McDowell answered on the first ring.
"Where are you?" he asked, and as soon as she told him he asked when the next train left.
"The one we need don't leave for four hours."
"The next train," he said again, "to anywhere."
"There's one headed to Chattanooga in thirty minutes."
"Take it. Then when you get to Chattanooga buy the ticket to Seattle."
"You think he's already headed here, don't you?" Rachel said.
"I'd say it's likely."
For a few moments only static crossed the miles of lines between them.
"Just get to Chattanooga," McDowell said. "I'm going to end this tonight, end it for good."
"How?"
"That's not your concern. Go buy your tickets."
She did what he said. Thinking she hadn't offered enough money to the other depot master, Rachel handed this one a five-dollar bill. Then she described Galloway.
The depot master stared at the bill, a smile rising on his face that offered no comfort or sympathy.
"You must be in some serious trouble," the depot master said, "and one thing I've learned is folks with trouble ain't no different than folks with head lice or the shits. You get close enough to them and soon enough you'll get it your ownself."
The depot master looked past Rachel as he spoke, as if so pleased with his words he hoped a larger audience had heard them.

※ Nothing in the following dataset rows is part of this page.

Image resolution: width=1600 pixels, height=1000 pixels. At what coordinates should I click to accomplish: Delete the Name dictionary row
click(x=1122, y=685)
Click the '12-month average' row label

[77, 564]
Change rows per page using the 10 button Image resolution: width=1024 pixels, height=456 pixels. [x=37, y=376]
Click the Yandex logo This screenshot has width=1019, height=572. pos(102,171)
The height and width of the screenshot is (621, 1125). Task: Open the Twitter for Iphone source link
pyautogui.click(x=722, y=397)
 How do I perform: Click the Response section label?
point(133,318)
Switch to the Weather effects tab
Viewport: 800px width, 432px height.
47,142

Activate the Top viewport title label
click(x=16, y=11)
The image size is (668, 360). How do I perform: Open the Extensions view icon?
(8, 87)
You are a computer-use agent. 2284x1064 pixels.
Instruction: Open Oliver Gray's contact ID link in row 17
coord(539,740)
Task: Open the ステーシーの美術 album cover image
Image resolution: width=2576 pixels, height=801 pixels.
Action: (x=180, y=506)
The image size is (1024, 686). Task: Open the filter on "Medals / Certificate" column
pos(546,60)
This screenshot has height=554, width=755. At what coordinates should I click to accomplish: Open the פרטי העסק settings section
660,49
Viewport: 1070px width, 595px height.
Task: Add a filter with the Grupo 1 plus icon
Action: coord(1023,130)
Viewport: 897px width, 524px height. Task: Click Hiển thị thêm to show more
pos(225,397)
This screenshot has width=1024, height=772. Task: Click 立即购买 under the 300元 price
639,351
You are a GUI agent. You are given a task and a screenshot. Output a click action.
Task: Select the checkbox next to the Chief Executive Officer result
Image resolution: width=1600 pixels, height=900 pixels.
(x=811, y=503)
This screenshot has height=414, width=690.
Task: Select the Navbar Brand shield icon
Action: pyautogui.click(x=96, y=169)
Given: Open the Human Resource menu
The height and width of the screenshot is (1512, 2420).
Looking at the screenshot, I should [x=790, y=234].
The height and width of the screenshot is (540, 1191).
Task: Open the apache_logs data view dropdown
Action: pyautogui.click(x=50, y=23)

Rachel met the man's eyes, held his gaze until the smirk left his face. She no longer felt anger or fear or even weariness. What remained was just a numb acceptance that she and Jacob would or wouldn't survive. Something would happen or it wouldn't happen, and that was the way of it. Almost as if she was outside of herself, watching her and the child from some distant vantage point. As Rachel spoke, the coldness of her inflection felt outside herself as well.